▶ **CONSIGNES**:
1. Selon l'extrait sur le cinéma de Park Chan-wook, dans quel but le cinéaste déploie-t-il son inventivité visuelle et picturale dans « Decision to Leave » ? Répondez en une à trois phrases.
2. Rédigez la suite de l'extrait sur « Decision to Leave » de Park Chan-wook, en partant de sa dernière phrase.

▶ **EXTRAIT FOURNI**:

# # # # # # #

Park Chan-wook s’est imposé depuis plus de dix ans comme le digne représentant d’un cinéma sud-coréen à la fois exigeant et terriblement populaire, ses œuvres atteignant systématiquement plusieurs millions d’entrées dans son pays natal. Sa réalisation unique et inénarrable est reconnaissable entre mille, n’hésitant pas à sublimer la fureur pour plonger dans les tréfonds des âmes torturées de ses personnages, bien que depuis son premier film en langue anglaise avec «Stoker», la symbolique de la violence y soit plus étouffée. Récompensé à deux reprises au Festival de Cannes (Grand Prix en 2000 pour «Old Boy» et Prix du Jury en 2009 pour «Thirst»), le cinéaste est cette année reparti avec le Prix de la mise en scène pour «Decision to Leave», dont le titre nébuleux laissait présager un polar noir sensuel, s’inscrivant dans la droite lignée du thriller érotique des années 90, «Basic Instinct» en tête, et la figure désormais usée jusqu’à la corde de la femme fatale. C’est tout le projet mené d’une main de maître par Park Chan-wook, celui de cambrioler un genre cinématographique surreprésenté, en retirer tous ses artifices et l’élever vers des sommets de virtuosité encore jamais atteints dans son cinéma. De là, à partir d’une prémisse à première vue très classique, Park Chan-wook va faire étalage de toute son inventivité visuelle et picturale, non pas pour verser dans la sur-esthétisation, mais au contraire retranscrire à l’image les sentiments de ses personnages hors du temps, comme dans l’expectative de quelque chose qui ne se produira jamais. Dans ce qui n’était qu’une enquête d’investigation soporifique, «Decision to Leave» bascule d’un revers de main dans la romance funèbre et sibylline dans laquelle le spectateur est plongé dans une toute autre réalité.

# # # # # # #

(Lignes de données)
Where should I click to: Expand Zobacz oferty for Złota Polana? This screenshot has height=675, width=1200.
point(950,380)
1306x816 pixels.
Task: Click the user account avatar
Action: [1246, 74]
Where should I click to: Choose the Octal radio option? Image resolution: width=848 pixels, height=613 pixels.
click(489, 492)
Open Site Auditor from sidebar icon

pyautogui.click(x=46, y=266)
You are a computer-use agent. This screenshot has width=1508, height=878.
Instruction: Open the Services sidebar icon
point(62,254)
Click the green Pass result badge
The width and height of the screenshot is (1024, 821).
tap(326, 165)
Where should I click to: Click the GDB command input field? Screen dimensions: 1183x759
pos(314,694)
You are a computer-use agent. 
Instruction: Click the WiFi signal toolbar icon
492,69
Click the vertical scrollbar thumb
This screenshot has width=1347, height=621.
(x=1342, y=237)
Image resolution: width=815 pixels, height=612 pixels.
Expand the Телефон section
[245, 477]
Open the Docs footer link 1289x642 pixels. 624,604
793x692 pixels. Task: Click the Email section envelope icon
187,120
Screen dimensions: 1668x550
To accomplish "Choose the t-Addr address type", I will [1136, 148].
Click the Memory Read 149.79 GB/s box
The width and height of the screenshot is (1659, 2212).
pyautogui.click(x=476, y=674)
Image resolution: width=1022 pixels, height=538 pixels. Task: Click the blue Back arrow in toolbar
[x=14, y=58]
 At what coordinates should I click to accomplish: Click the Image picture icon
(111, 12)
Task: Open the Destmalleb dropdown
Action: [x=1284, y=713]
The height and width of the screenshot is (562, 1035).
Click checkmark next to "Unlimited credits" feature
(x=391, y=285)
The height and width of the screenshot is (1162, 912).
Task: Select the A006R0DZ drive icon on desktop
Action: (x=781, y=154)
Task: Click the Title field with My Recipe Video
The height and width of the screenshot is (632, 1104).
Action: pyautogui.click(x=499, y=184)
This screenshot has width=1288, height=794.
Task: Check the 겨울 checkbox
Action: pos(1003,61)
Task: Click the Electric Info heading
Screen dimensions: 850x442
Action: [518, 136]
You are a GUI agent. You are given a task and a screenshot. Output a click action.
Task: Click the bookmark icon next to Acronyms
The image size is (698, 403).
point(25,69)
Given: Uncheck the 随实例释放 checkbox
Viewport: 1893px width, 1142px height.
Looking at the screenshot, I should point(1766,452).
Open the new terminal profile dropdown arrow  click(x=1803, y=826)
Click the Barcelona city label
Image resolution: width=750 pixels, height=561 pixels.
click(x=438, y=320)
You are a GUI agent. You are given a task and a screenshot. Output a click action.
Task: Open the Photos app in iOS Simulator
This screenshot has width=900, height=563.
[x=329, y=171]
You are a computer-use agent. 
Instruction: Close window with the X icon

# # # # # # #

▶ **RÉPONSES PAR CONSIGNE**:
1. Il ne cherche pas à verser dans la sur-esthétisation. Il veut au contraire retranscrire à l'image les sentiments de ses personnages, hors du temps, comme dans l'expectative de quelque chose qui ne se produira jamais.

2.
Ce qu’il y a de plus fascinant dans «Decision to Leave», c’est sa capacité à mêler le thriller atmosphérique aux codes de la romance noire, où l’enquête policière orchestre sans cesse des séquences de séduction en apnée, comme cette scène d’une drôlerie désarmante où l’interrogatoire de la suspecte se transforme en dîner romantique, tandis qu’en parallèle les moments d’attraction passionnée viennent fomenter les soupçons et faux préjugés sur cette suspecte aux yeux impénétrables. Par la même occasion, Park Chan-wook se réapproprie la mythologie de la femme fatale, maintes fois traitée au cinéma, parfois avec une misogynie crasse, et la transforme en figure moderne, indépendante du personnage masculin, n’hésitant pas à réécrire perpétuellement sa vie au travers de ses témoignages dans le seul but de survivre et continuer sa relation fiévreuse et frénétique avec l’enquêteur incarné par Park Hae-il. En cela, soulignons la performance exceptionnelle de Tang Wei dans la peau de Seo-rae, la véritable héroïne du film, qui déroute autant qu’elle fascine, comme l’atteste une scène enneigée à la lisière de l’onirisme où un plan-séquence subjectif vient questionner une nouvelle fois le spectateur sur la double nature du personnage féminin.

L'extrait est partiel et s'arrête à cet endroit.